*What is expected*
Can you extract, word for word, the passage of the theater review that runs from "Basilio (Allen Malicsi)" to "Americans and Latinos."?

*Source text*
A recent New York Times’ article told of a Honduran woman’s journey to the United States.

Lydda Gonzalez, a sewing machine operator in a Honduran sweatshop, said she and many other Hondurans endure harsh working conditions making shirts for rap star P. Diddy’s “Sean John” fashion company for 15 cents per hour.

Gonzalez’s story is nothing new. American corporations have long exploited immigrants and foreign workers. Trece Lunas Arts Collective’s production “Ku Klux Kumbia” depicts the struggle of one immigrant to assimilate into U.S.

society.

Basilio (Allen Malicsi) is an immigrant who dies along with his girlfriend while illegally crossing the U.S. border in a search for better opportunities. Following death, Basilio’s spirit remains suspended in a kind of purgatory or limbo. If he plays his cards right, he can sign a contract with the devil and get his soul back. To accomplish this, he must compete in “The Kumbia Limbo Show: Gigantic Inferno.”

Mamasita (Silvia Pontaza), the show’s host, decides that Basilio needs a more exotic name. Now dubbed “Perro” (short for “The Immigrant Dog”), he must deceive his KKK opponent, Strom Thurmond (Paulino Brenner), for his chance to sign the contract.

Director Emiliano Silva provides characters that play with stereotypes of corporate Americans and Latinos.

For example, after Perro defeats Strom Thurmond, he proceeds to thank his father for showing him how to pick pockets and his grandma for teaching him how to avoid paying taxes.

*Recorded data*
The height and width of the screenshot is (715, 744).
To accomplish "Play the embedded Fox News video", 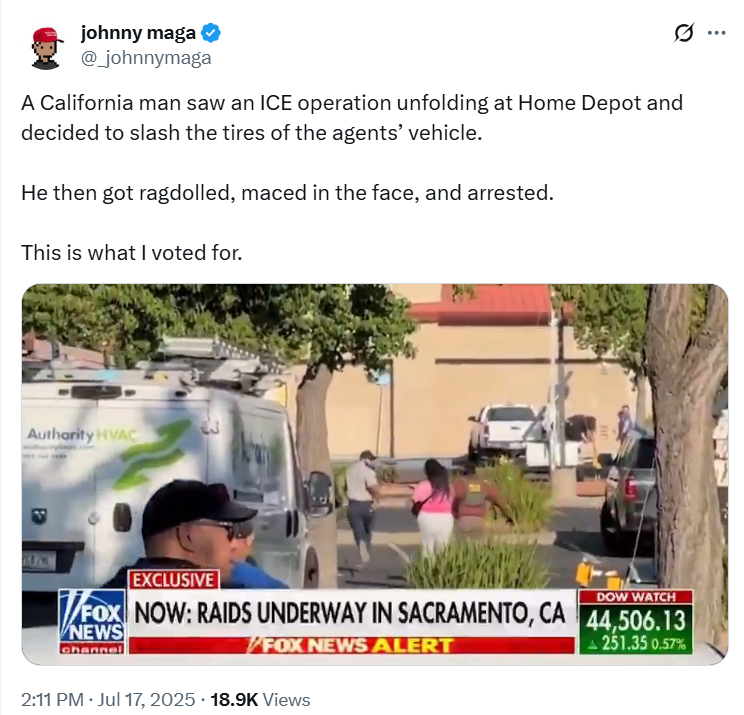I will [375, 474].
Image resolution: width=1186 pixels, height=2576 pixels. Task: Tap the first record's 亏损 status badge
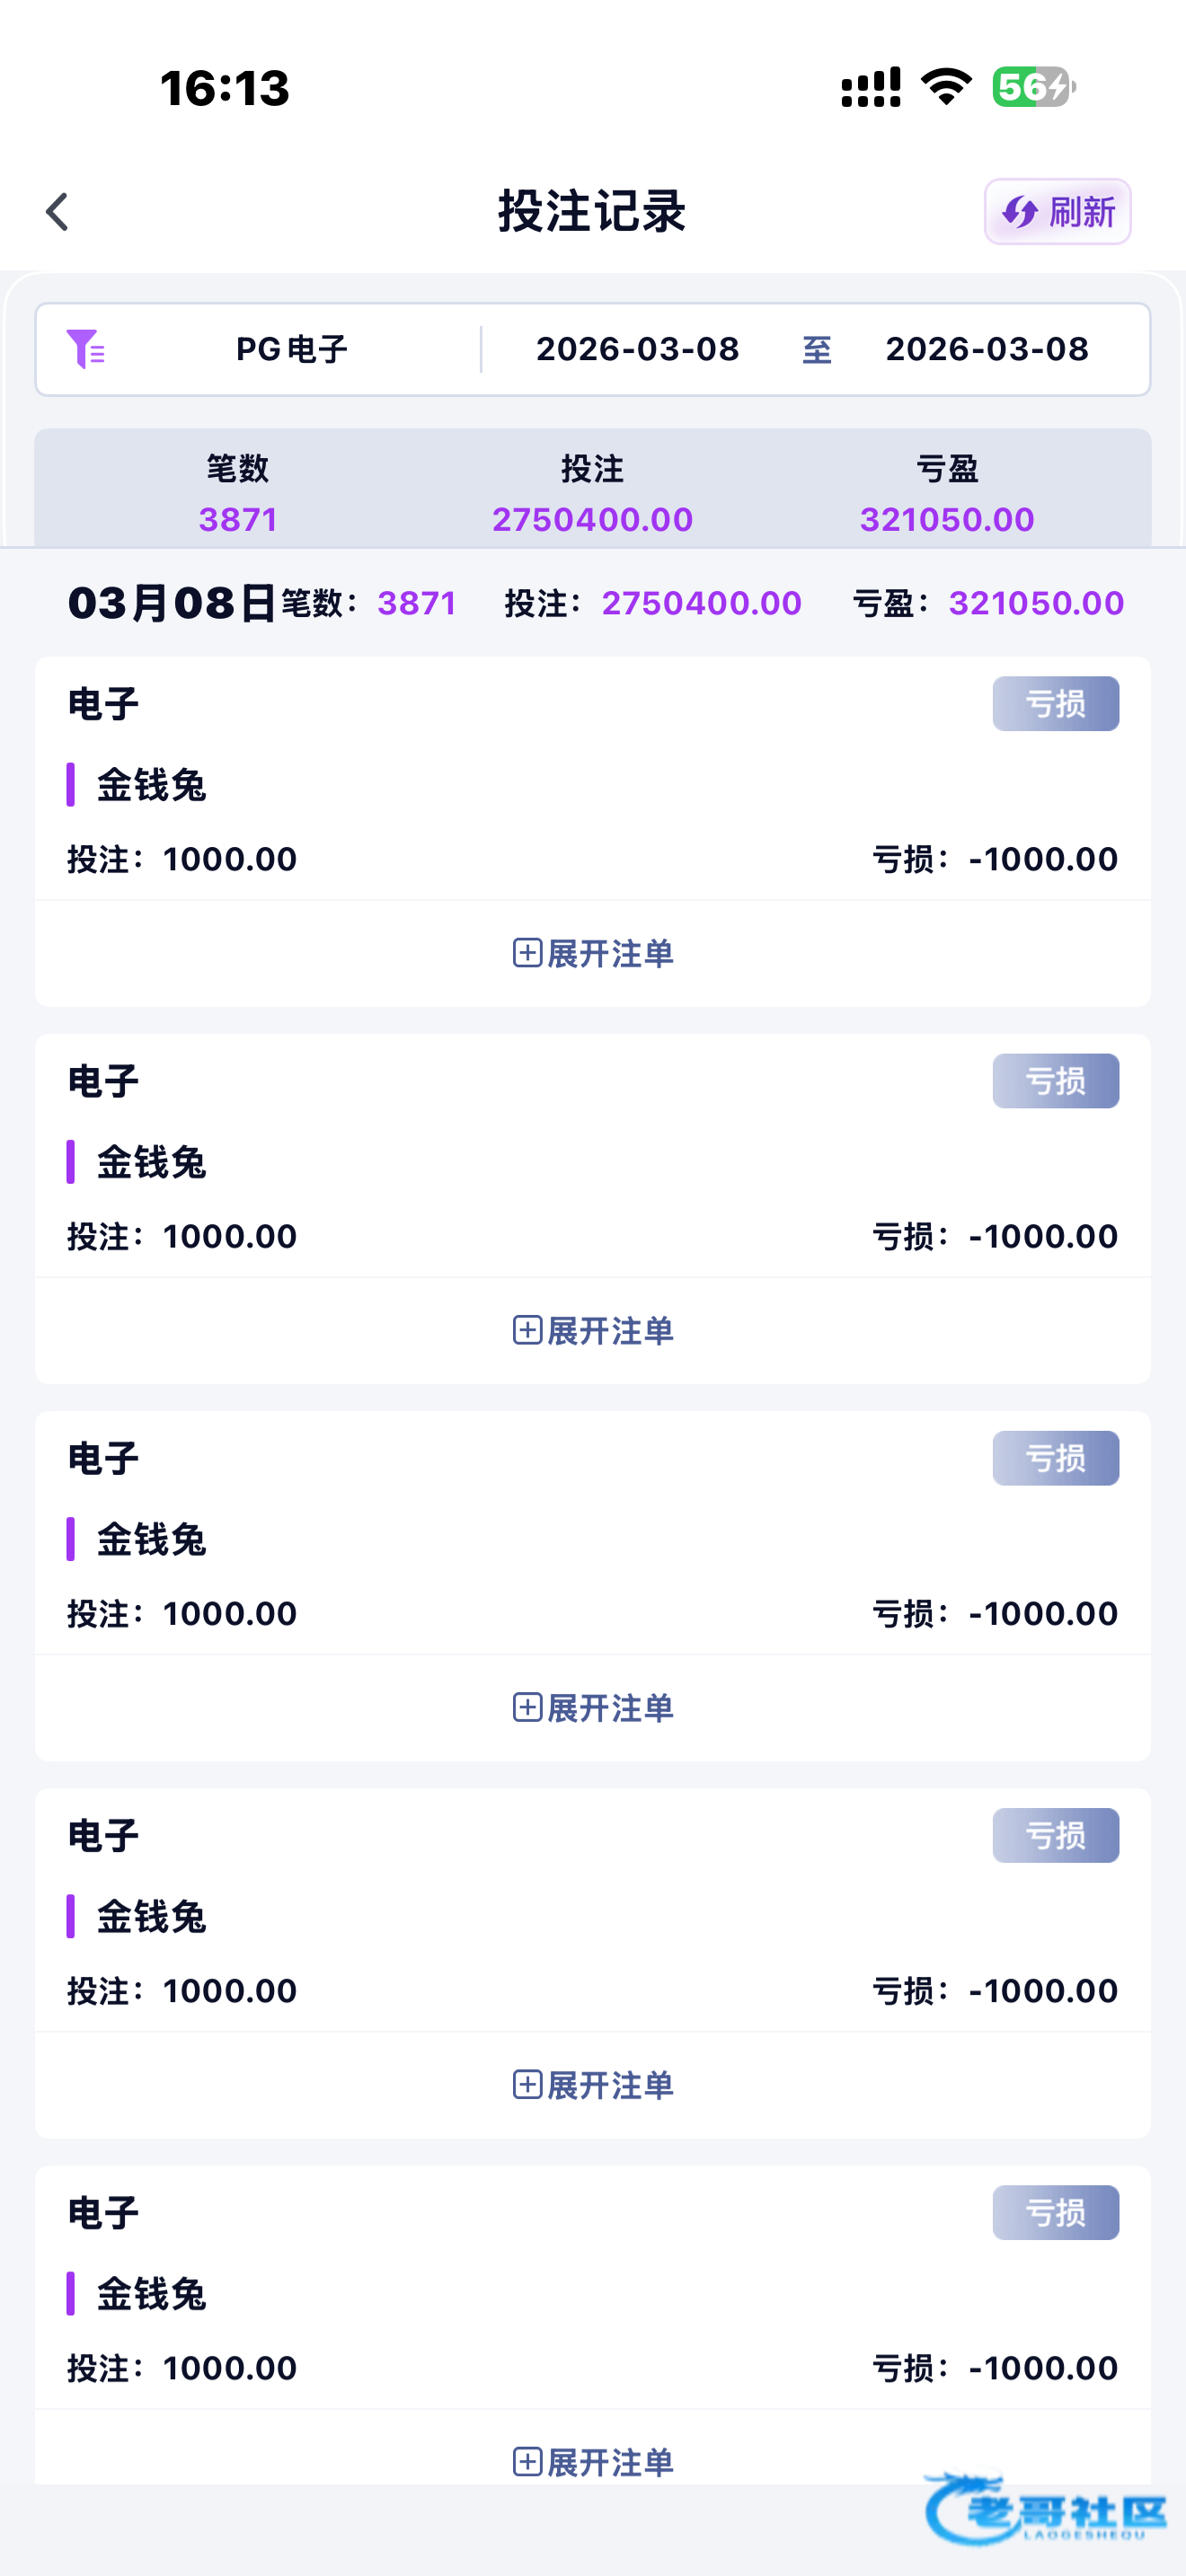point(1055,704)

*Solution to this exercise*
Basilio (Allen Malicsi) is an immigrant who dies along with his girlfriend while illegally crossing the U.S. border in a search for better opportunities. Following death, Basilio’s spirit remains suspended in a kind of purgatory or limbo. If he plays his cards right, he can sign a contract with the devil and get his soul back. To accomplish this, he must compete in “The Kumbia Limbo Show: Gigantic Inferno.”

Mamasita (Silvia Pontaza), the show’s host, decides that Basilio needs a more exotic name. Now dubbed “Perro” (short for “The Immigrant Dog”), he must deceive his KKK opponent, Strom Thurmond (Paulino Brenner), for his chance to sign the contract.

Director Emiliano Silva provides characters that play with stereotypes of corporate Americans and Latinos.